# SET PROBLEM
Answer from the book review below:
(a) What is the title of Book 1 of the series?
(b) What is the name of the leviathan-barge that Nima skippers?
(c) What curse does Oates carry?

# READING TEXT
Thursday, January 7, 2010

Dragons, Martians & Angels

Dragon Games
by P. W. Catanese
Recommended Ages: 12+

Book 2 of the Books of Umber came to me, once again, in an "Advance Reviewer Copy." I'm getting my review in just under the wire: the book goes on sale less than 3 weeks from this writing. Nevertheless I want to express my gratitude to Paul and the to publicity department at Simon & Schuster for allowing me an early peek at a book I really enjoyed. I make no secret that the author and publisher did me this favor, so you can take my review for what it's worth. Or you can take my word that I'm not just praising this book so I can get more freebies. Fans of fantasy and adventure will agree that P. W. Catanese has accomplished another feat of story magic.

This particular type of magic will be best known to those who have read Book 1, Happenstance Found. With this series, author Catanese moves beyond his earlier "Further Tales," adventures set in a world where your favorite fairy tales are pages out of history, real events with ongoing effects in the lives of real people. Now, instead of each story taking its departure from a different mother-goose story, the Books of Umber are venturing into riskier, more rewarding territory: original stories taking place in a well-established fantasy world where virtually anything is possible. Themes, details, creatures, and characters from many familiar folk tales are stirred together, along with some less familiar stories and, perhaps, some newly-minted legends that seem right at home in such a world.

At the center of it all is the fascinating figure of Lord Umber: a dreamer, inventor, entrepreneur, and keen observer of magical beasts, who also happens to be a refugee from our modern, technological world -- and a bipolar sufferer, to boot. Using a vast collection of knowledge from our world, Umber labors tirelessly to improve the way of life in the kingdom of Celador. He also hopes, someday, to return to his own world and save millions from an impending disaster. Umber surrounds himself with special people: Sophie, a one-handed archer and artist; Nima, the amphibious skipper of the leviathan-barge Boroon; and Oates, the strong warrior who is cursed with complete honesty. For example, here is an exchange between Oates and an armed guard:
"What are you looking at?" the soldier said to Oates.

"A nasty man with a face like a dog," Oates replied, honest as always.

The soldier's face flushed scarlet. "Who are you calling dog-faced?"

"I don't know; we haven't been introduced," Oates said.
Most fateful of all is the newest member of Umber's entourage. Young Happenstance is a creature known as a meddler. No one knows much about meddlers, where they come from or what they can do. Hap keeps coming out with new and unexpected powers. But his memory only goes back a short time before Umber found him. This book sheds some light on the mystery of Hap's origin - if the tragic tale of a heartbroken young man and the gruesome confession of a senior meddler can be called "light."

While Hap wrestles with these painful discoveries, Umber's quest for knowledge gives him plenty of other things to focus on. Together they encounter sea giants, a boar-man, a flying ship crewed by spider people, and a race of man-eating creatures known ominously as soul-crabs. They visit an island in the center of a ring of fire, inhabited by tiny creatures who live to fulfill their master's every command... and the poor, cursed creature who has the misfortune of being their master. They participate in a chase at sea, an athletic competition, the palace intrigue of two kingdoms. They witness murder, cruelty, desperation, political unrest, and a crisis of royal succession. They concoct close escapes, survive breathtaking dangers, and contrive to get Oates to tell a lie. And all that is besides their daring rescue of a baby dragon and a clutch of dragon eggs, stolen for a brutal king's amusement.

# GIVEN DATA
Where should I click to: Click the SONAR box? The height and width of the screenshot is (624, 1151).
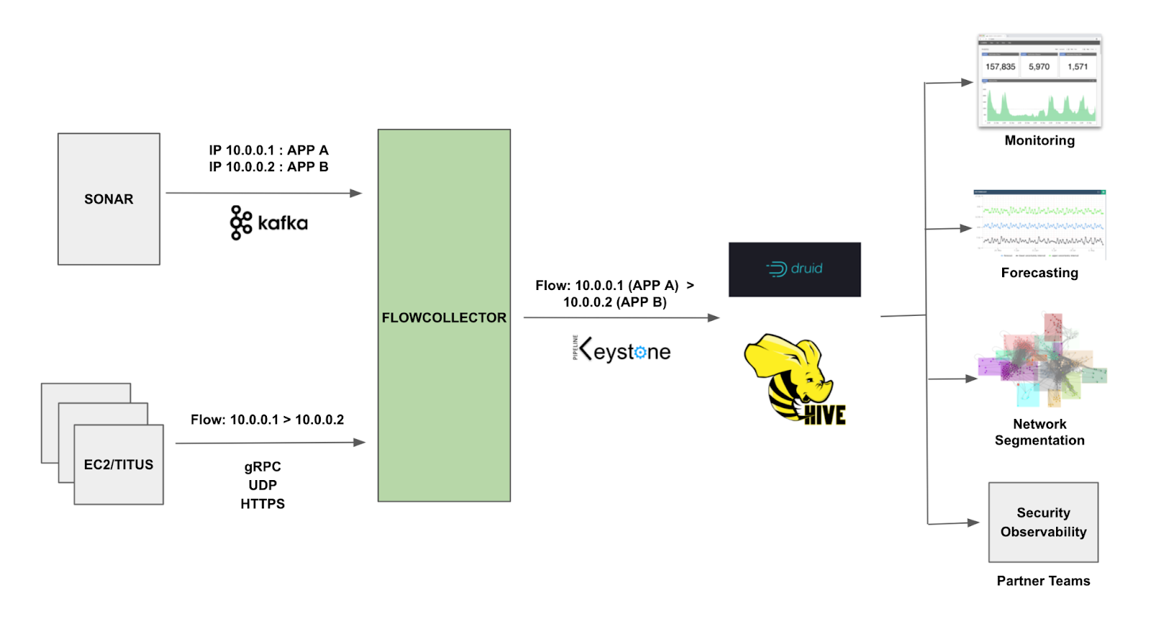pyautogui.click(x=109, y=199)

# ANSWER
(a) Happenstance Found
(b) Boroon
(c) Complete honesty